> _EXERCISE_: Only the lines that include "table" should be copied from the data below.

++++++++++

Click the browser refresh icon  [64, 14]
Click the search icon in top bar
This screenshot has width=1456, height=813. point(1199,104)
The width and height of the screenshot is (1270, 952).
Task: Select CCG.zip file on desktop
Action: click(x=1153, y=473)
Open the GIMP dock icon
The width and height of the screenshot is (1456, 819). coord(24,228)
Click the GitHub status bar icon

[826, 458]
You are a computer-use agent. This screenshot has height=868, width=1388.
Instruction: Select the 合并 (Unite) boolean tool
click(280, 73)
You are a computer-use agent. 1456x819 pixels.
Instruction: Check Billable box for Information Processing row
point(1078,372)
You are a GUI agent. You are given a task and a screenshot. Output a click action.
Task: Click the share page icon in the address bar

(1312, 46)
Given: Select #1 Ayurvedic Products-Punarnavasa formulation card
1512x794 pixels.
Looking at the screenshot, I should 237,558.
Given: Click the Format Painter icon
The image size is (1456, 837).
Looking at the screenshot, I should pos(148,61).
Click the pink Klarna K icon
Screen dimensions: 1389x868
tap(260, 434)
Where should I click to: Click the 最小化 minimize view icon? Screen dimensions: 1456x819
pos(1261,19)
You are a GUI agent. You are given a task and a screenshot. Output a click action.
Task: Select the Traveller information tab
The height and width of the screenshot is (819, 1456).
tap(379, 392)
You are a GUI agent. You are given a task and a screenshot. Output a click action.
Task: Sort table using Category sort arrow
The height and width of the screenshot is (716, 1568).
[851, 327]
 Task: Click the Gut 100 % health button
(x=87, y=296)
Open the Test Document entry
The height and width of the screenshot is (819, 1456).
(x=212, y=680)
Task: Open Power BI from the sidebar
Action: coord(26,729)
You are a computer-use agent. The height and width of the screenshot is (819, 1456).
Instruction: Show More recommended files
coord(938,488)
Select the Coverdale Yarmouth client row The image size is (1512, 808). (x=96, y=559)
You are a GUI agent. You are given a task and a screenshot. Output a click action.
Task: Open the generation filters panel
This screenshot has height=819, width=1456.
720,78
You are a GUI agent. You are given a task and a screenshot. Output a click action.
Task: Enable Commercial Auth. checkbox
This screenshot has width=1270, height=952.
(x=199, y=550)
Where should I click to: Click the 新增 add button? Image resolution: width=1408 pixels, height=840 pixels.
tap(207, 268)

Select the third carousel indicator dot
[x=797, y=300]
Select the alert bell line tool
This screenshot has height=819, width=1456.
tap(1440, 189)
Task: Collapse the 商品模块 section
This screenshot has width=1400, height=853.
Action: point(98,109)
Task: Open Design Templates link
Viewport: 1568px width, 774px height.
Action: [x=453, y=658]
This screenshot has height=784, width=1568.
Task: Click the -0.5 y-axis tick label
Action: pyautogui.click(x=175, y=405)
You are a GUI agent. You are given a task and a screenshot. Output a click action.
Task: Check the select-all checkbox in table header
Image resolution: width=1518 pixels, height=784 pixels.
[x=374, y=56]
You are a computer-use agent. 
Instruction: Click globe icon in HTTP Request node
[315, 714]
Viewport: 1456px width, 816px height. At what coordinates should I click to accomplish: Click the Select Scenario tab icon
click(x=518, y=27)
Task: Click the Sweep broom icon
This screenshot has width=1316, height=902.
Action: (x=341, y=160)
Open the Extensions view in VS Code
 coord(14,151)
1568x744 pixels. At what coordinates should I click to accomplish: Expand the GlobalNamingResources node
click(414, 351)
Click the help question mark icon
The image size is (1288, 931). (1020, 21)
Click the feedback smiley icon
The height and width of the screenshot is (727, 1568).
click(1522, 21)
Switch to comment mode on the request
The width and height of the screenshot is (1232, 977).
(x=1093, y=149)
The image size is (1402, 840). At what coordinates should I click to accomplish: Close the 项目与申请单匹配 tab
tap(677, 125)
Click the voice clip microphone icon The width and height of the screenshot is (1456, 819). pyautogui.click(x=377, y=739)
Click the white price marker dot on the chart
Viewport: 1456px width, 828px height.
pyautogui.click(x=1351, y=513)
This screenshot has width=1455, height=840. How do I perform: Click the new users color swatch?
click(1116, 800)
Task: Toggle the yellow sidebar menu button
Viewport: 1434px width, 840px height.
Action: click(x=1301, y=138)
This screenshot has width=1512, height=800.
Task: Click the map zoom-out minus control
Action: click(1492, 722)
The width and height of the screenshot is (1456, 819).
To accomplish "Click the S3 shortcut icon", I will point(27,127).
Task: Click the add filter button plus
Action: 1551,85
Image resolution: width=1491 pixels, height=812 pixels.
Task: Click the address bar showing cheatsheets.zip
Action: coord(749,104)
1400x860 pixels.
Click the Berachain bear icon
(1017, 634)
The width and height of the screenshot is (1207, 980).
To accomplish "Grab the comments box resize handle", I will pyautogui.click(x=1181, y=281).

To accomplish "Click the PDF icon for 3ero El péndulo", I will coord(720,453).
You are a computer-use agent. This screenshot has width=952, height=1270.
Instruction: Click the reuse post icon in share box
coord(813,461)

++++++++++

> _TASK SOLUTION_:
Task: Sort table using Category sort arrow
Task: Check the select-all checkbox in table header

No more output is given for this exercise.